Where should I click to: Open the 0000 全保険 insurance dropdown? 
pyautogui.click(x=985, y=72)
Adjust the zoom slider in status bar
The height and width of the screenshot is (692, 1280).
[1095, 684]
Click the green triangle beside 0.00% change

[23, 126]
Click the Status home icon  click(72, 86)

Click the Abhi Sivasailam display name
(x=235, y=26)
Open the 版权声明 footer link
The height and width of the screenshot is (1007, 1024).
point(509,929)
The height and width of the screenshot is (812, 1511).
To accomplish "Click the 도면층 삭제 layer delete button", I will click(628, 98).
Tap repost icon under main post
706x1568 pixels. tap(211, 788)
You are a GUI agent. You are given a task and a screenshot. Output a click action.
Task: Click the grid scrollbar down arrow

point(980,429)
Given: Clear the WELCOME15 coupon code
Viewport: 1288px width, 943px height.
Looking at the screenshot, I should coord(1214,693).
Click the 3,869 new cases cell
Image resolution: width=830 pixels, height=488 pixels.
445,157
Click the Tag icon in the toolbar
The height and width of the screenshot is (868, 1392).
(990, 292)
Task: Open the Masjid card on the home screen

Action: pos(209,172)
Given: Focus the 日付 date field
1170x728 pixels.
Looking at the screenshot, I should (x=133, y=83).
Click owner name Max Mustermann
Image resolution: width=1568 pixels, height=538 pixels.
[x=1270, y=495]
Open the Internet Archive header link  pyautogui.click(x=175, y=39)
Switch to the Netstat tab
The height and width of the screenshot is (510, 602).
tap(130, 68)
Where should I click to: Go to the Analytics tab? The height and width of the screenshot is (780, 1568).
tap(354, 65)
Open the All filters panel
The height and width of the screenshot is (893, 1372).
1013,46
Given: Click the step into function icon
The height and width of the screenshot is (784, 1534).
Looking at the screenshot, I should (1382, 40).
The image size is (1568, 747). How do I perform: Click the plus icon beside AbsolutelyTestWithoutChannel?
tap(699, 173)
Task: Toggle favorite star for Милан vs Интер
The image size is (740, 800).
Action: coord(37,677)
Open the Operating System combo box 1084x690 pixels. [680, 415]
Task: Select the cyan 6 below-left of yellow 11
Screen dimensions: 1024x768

..........

## Task
From the records above, extract every line that contains the word "Where". Matching is case-sensitive.

## The output
Where should I click to: Open the 0000 全保険 insurance dropdown? 
Where should I click to: Go to the Analytics tab? The height and width of the screenshot is (780, 1568).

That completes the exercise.